Work required ▸
Every line from the one containing "The image size is (1345, 461)." to the end of the records below should be returned exactly; pictures are to be dropped.

Segment Start: Material for this task

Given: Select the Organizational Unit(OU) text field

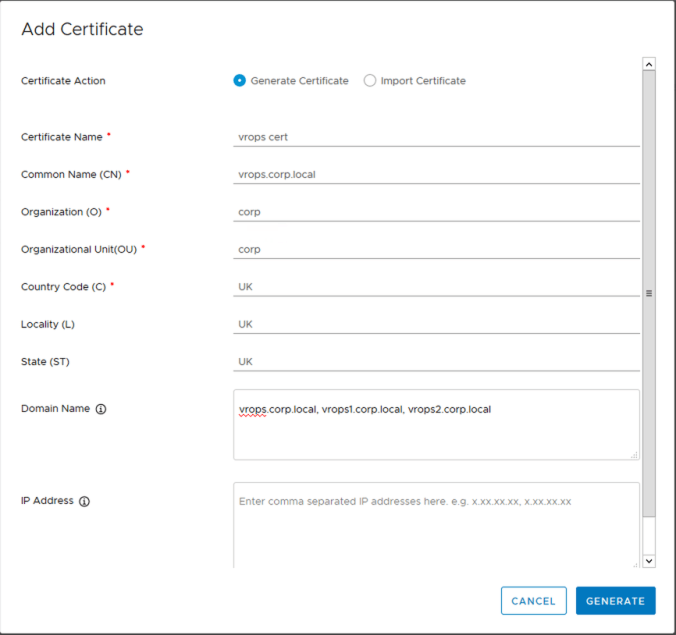Looking at the screenshot, I should coord(436,249).
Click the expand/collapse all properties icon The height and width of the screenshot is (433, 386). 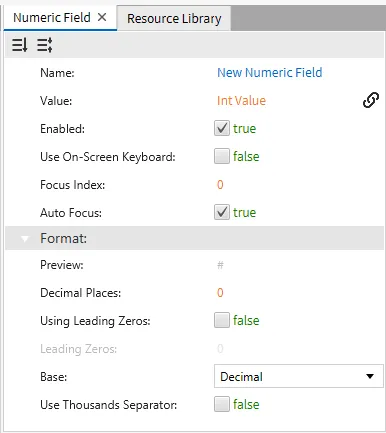click(x=45, y=45)
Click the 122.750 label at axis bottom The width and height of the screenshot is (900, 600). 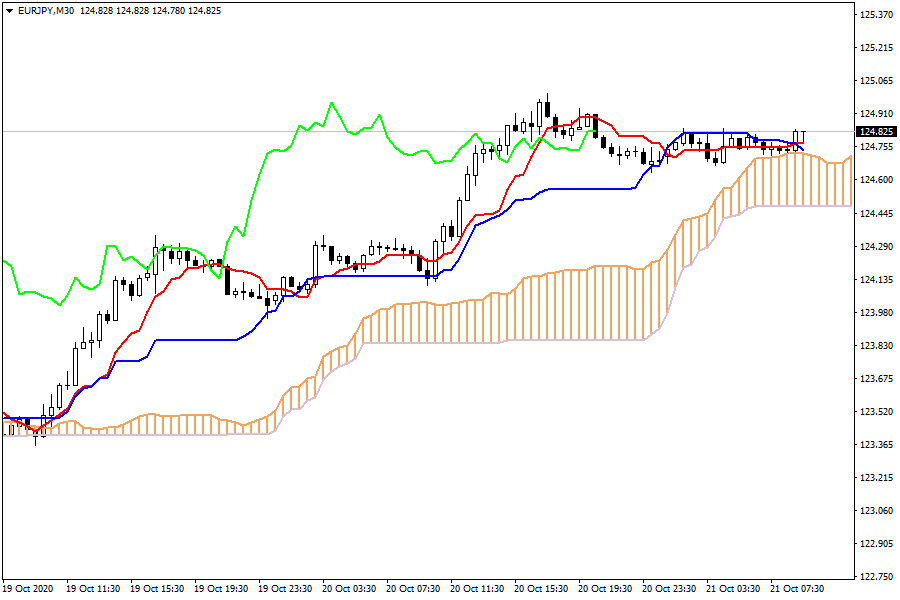(x=876, y=576)

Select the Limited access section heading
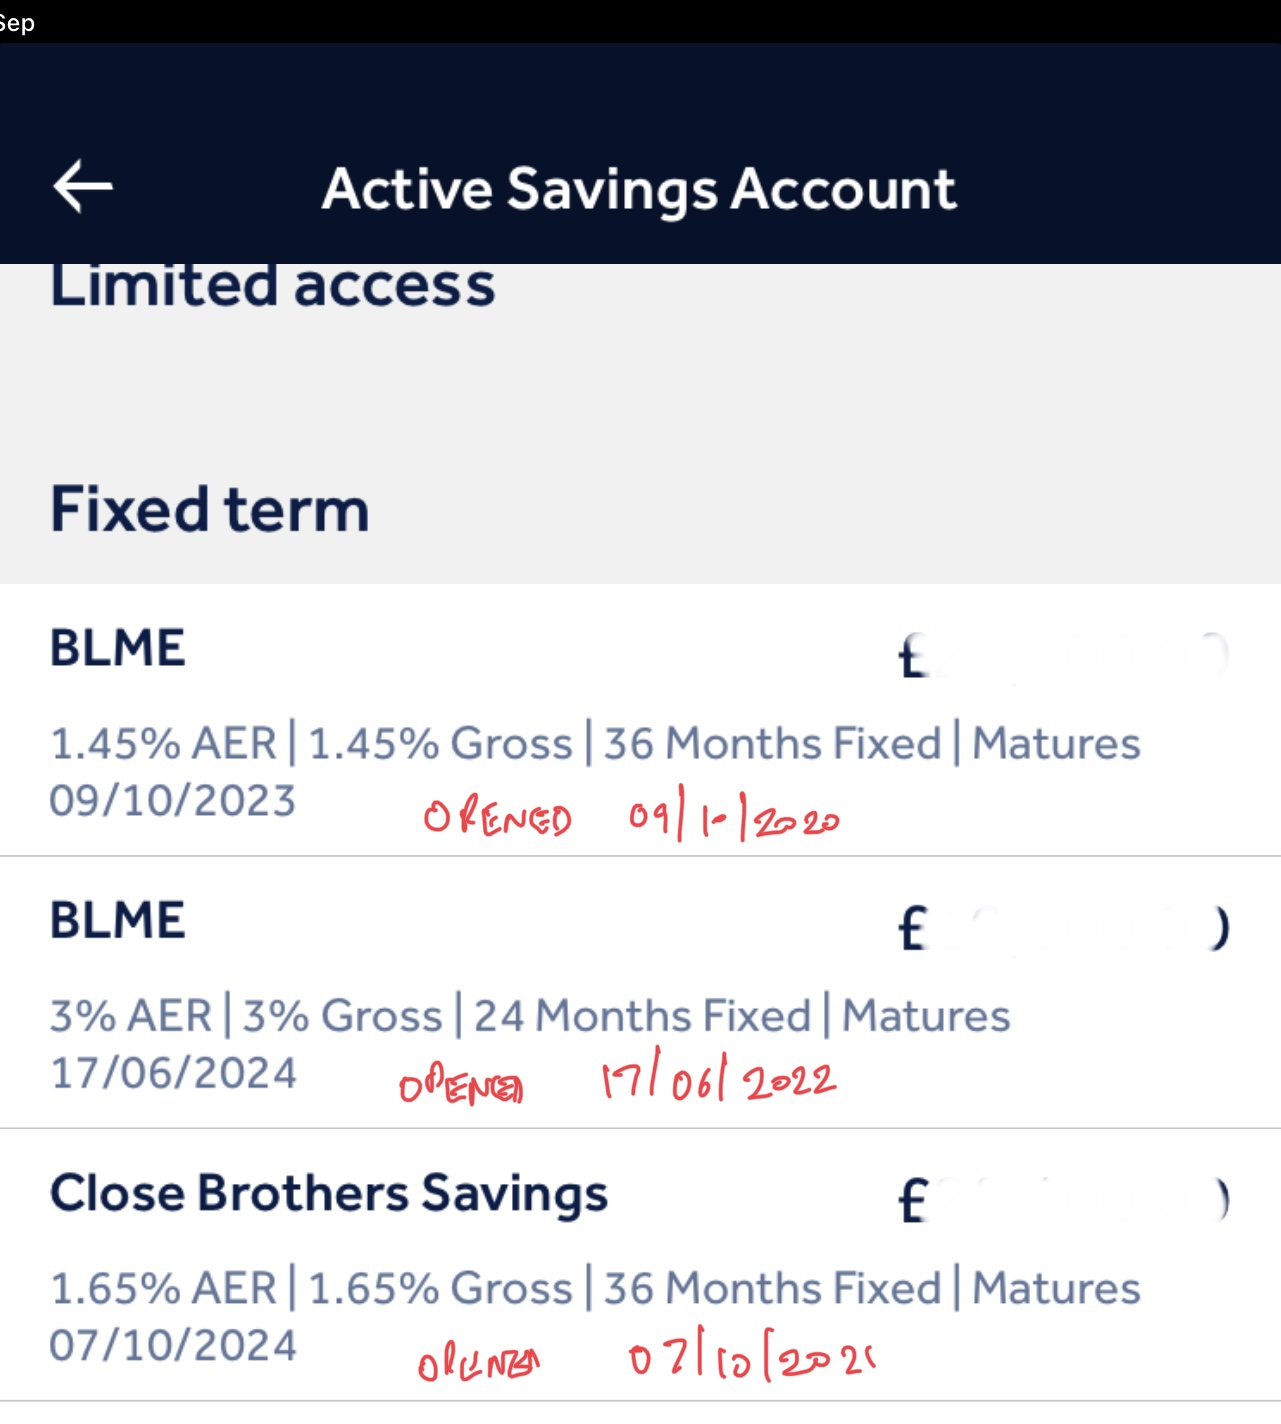(x=273, y=285)
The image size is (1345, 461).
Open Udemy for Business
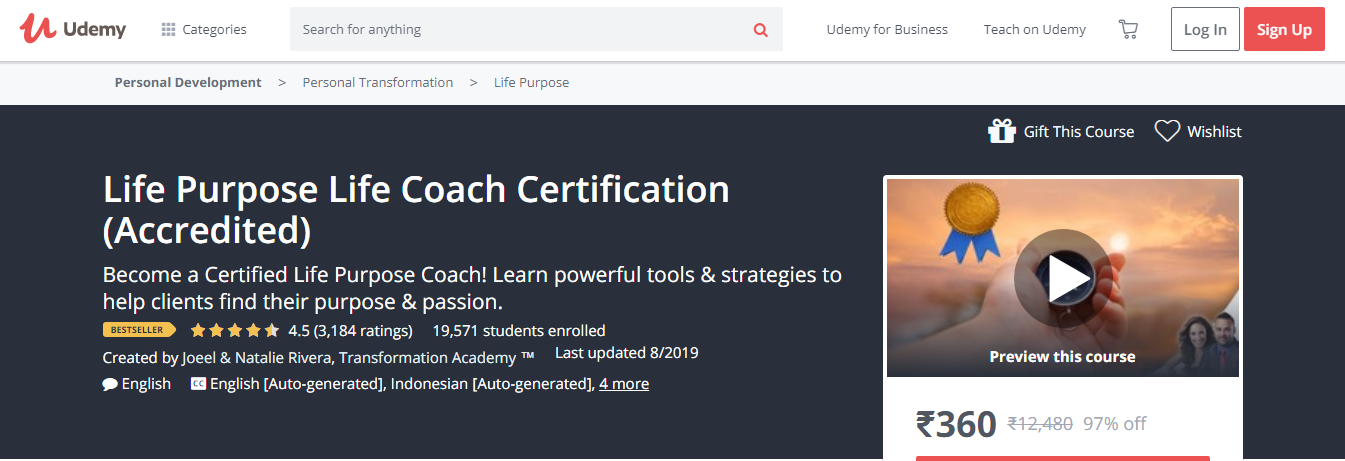click(x=887, y=30)
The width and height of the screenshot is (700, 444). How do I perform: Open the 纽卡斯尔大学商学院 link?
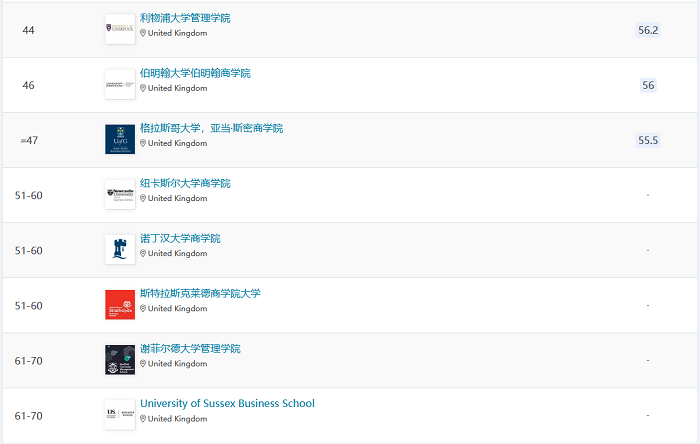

Segment End: Material for this task

Response for this exercise ▸
The image size is (1345, 461).
Open Udemy for Business
click(x=887, y=30)
The width and height of the screenshot is (700, 444). How do I perform: Open the 纽卡斯尔大学商学院 link?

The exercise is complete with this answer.